Screenshot grounding data:
^^^^

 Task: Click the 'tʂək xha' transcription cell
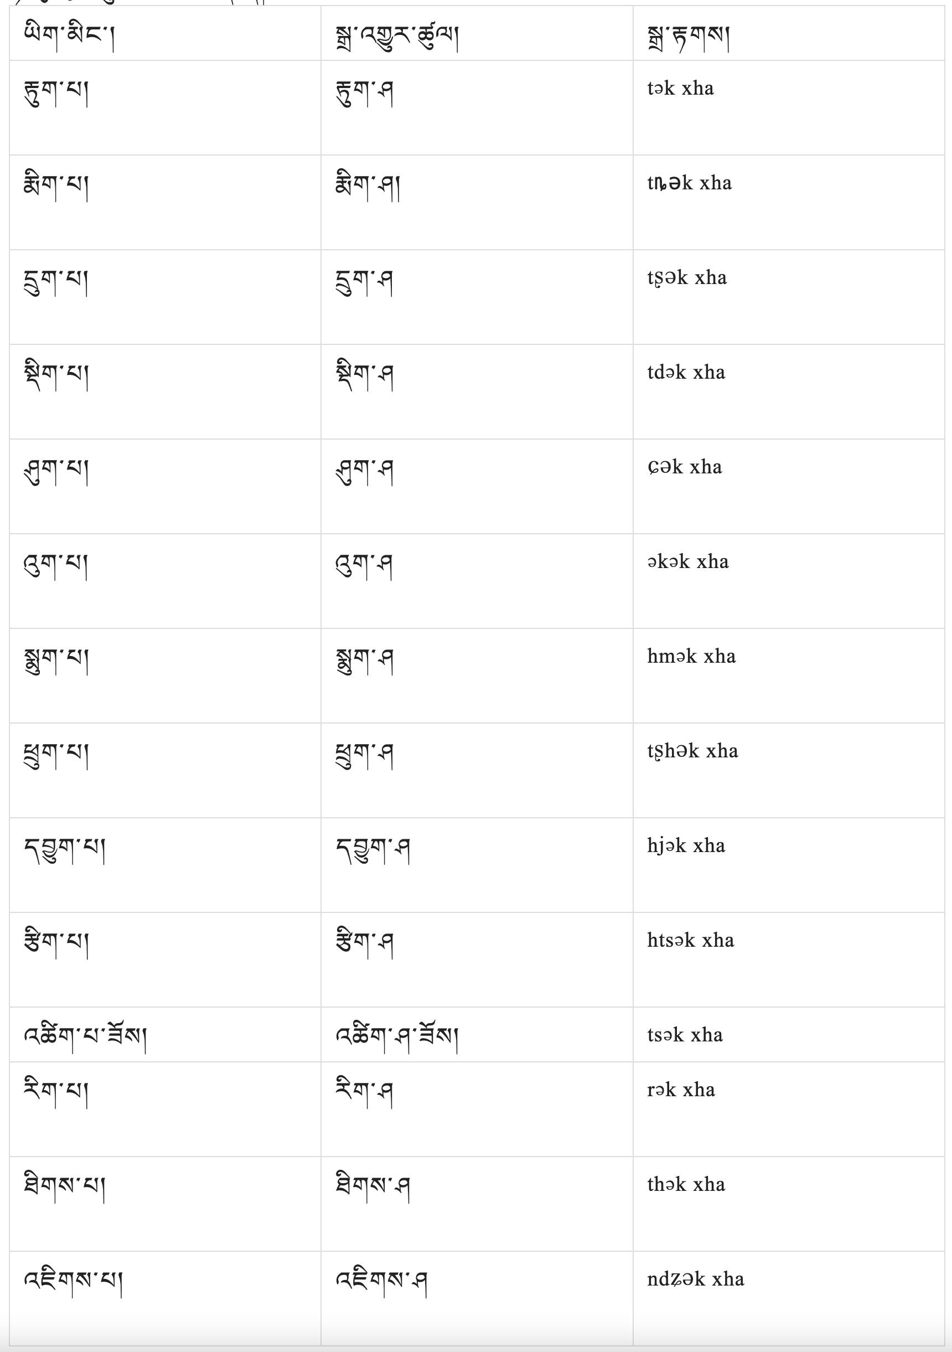[x=788, y=297]
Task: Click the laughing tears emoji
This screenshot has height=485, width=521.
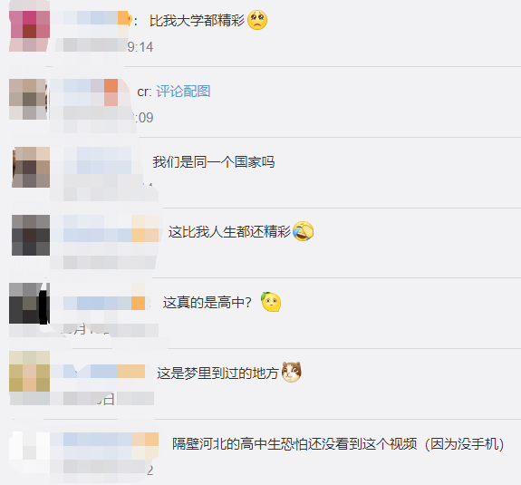Action: click(303, 231)
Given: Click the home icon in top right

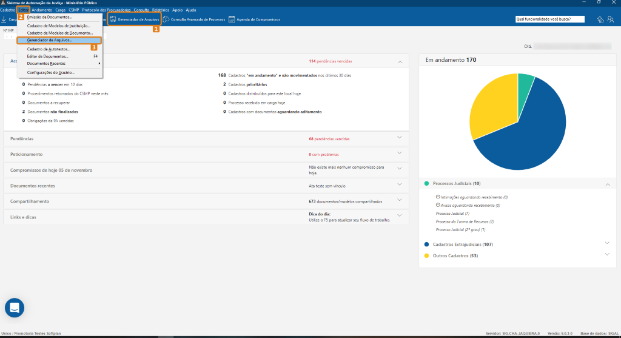Looking at the screenshot, I should pyautogui.click(x=600, y=19).
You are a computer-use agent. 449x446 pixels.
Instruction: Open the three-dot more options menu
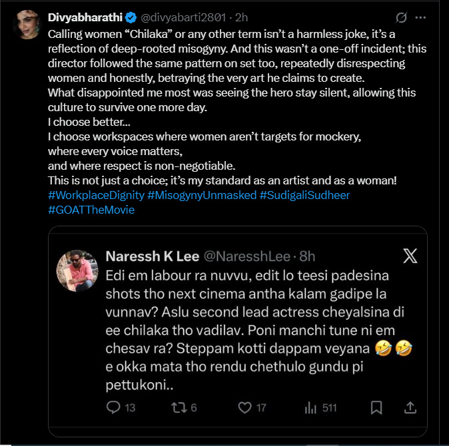(420, 17)
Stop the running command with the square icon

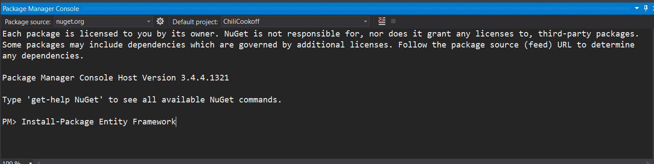point(393,21)
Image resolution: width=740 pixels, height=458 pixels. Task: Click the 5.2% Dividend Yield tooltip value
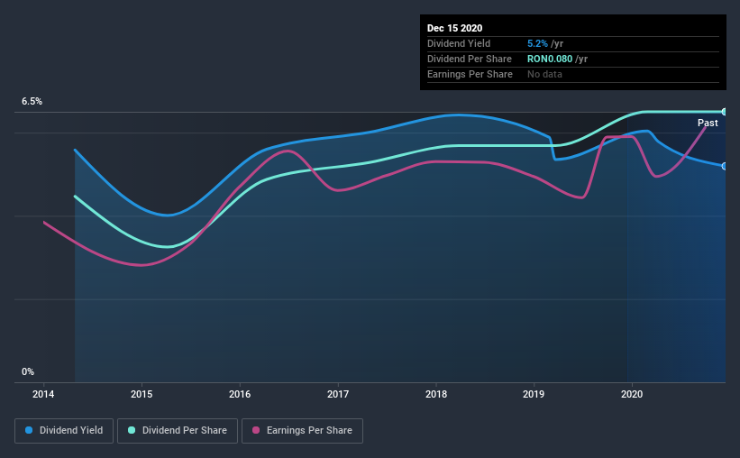pyautogui.click(x=537, y=43)
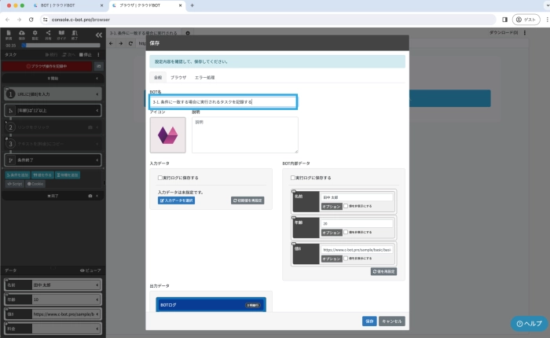Enable 実行ログに保存する under 入力データ
The width and height of the screenshot is (550, 338).
click(x=161, y=178)
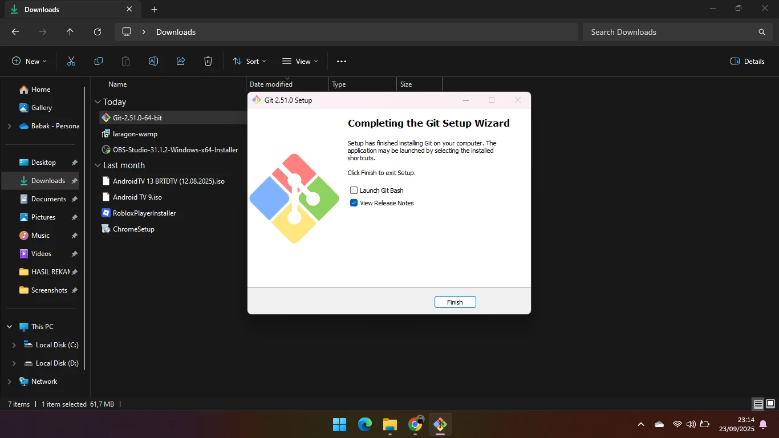
Task: Go up one folder with Up arrow
Action: tap(70, 32)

^^^^

* **Assignment**: Copy the lines from the line that contains "Image resolution: width=740" through the end of the records, exactly and with nothing added; leave the pictures out.

* **Exercise response**:
Image resolution: width=740 pixels, height=458 pixels. Task: Click the 5.2% Dividend Yield tooltip value
pyautogui.click(x=537, y=43)
Enable 実行ログに保存する under 入力データ
The width and height of the screenshot is (550, 338).
click(x=161, y=178)
Task: Go up one folder with Up arrow
Action: tap(70, 32)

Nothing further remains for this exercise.